• [About this exercise] Only the lines from the one containing "Task: Open the three-dots more options menu" through the end of the listing belong in the answer, repeated exactly, with no pictures.

>>>

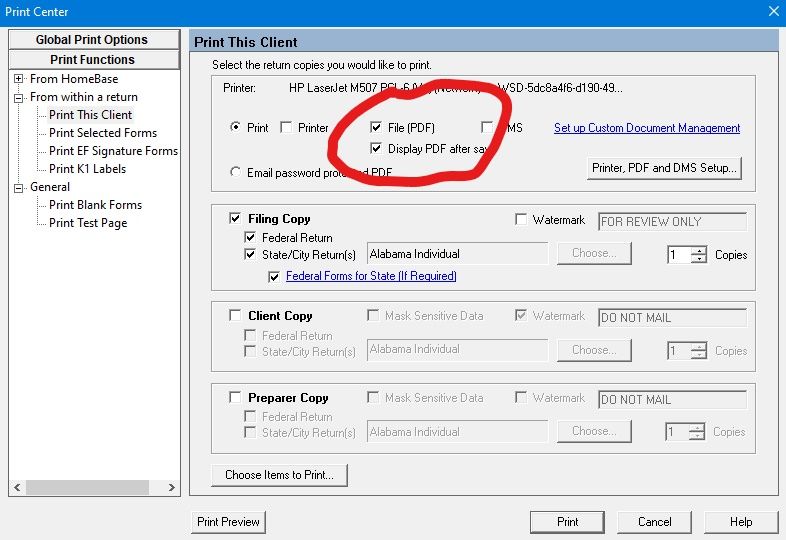786x540 pixels.
Task: Switch to the Print Functions tab
Action: pos(92,60)
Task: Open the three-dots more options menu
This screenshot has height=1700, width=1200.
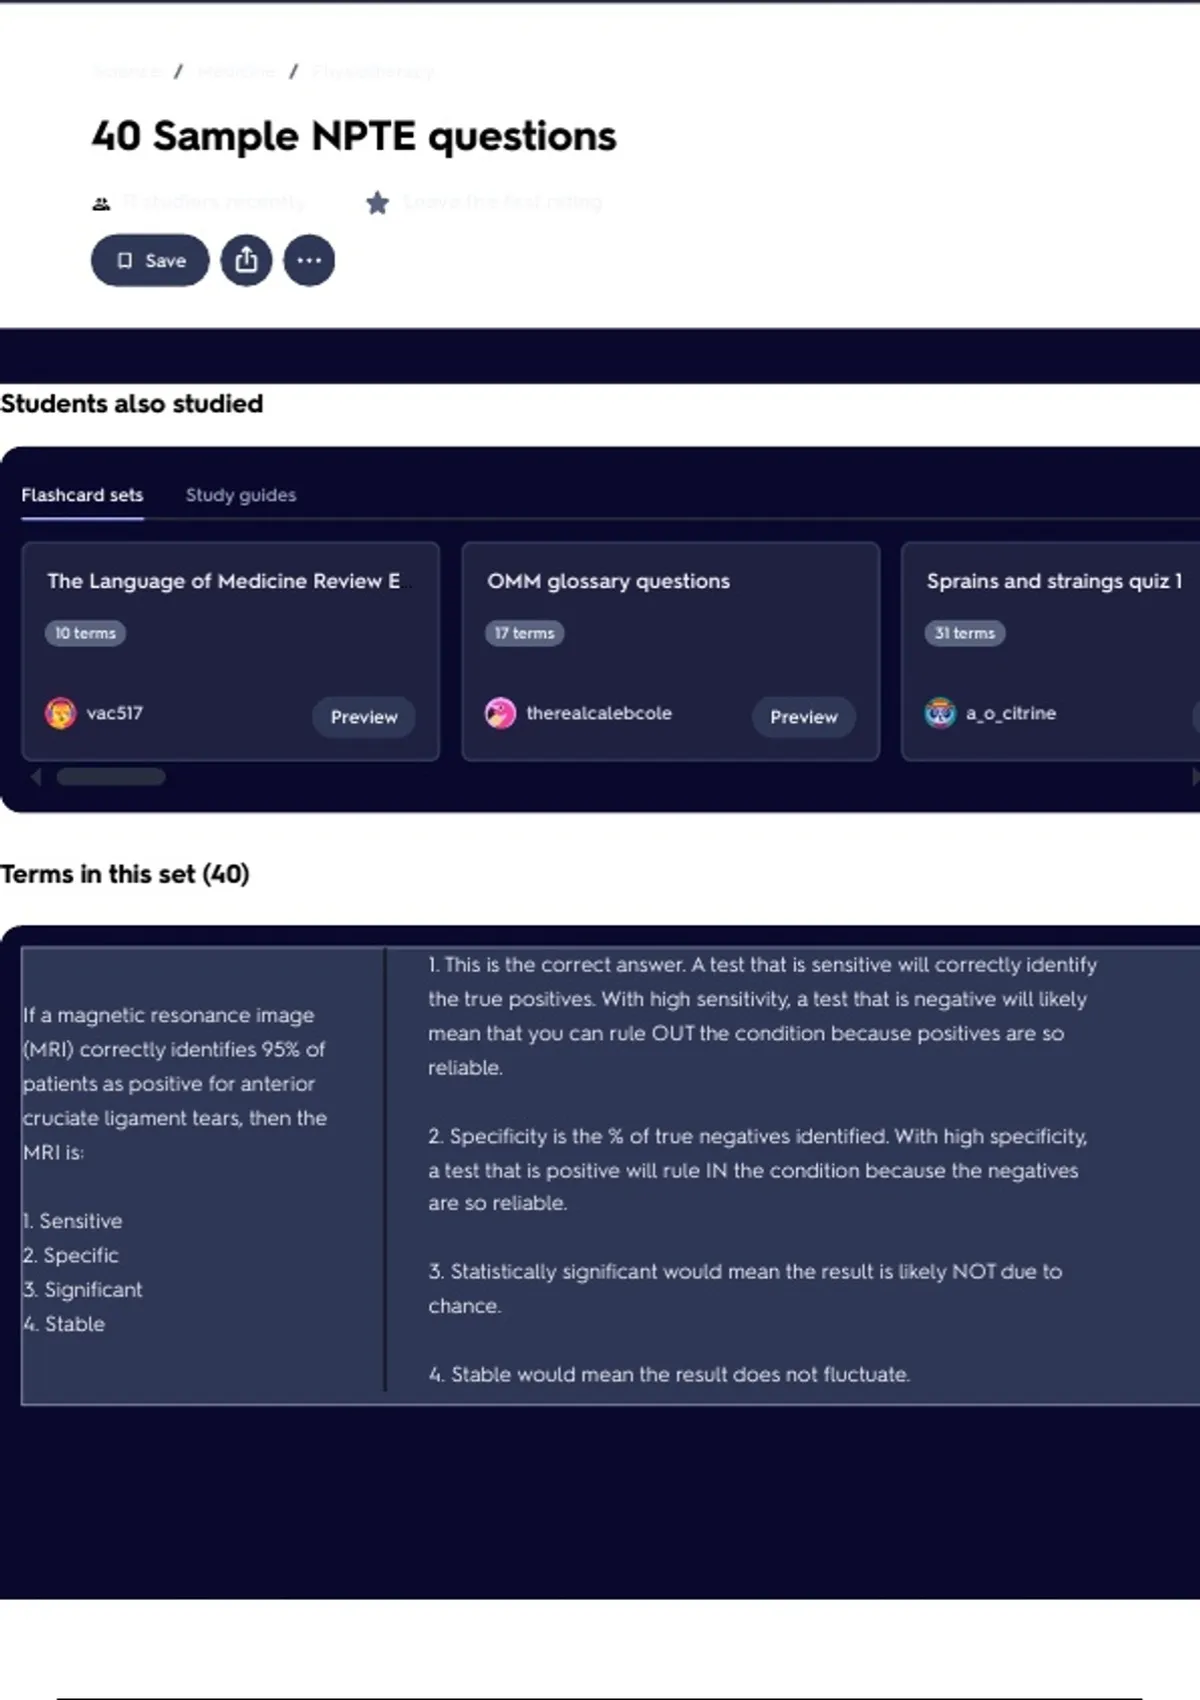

<<<

• [Expected answer]
Task: Open the three-dots more options menu
This screenshot has height=1700, width=1200.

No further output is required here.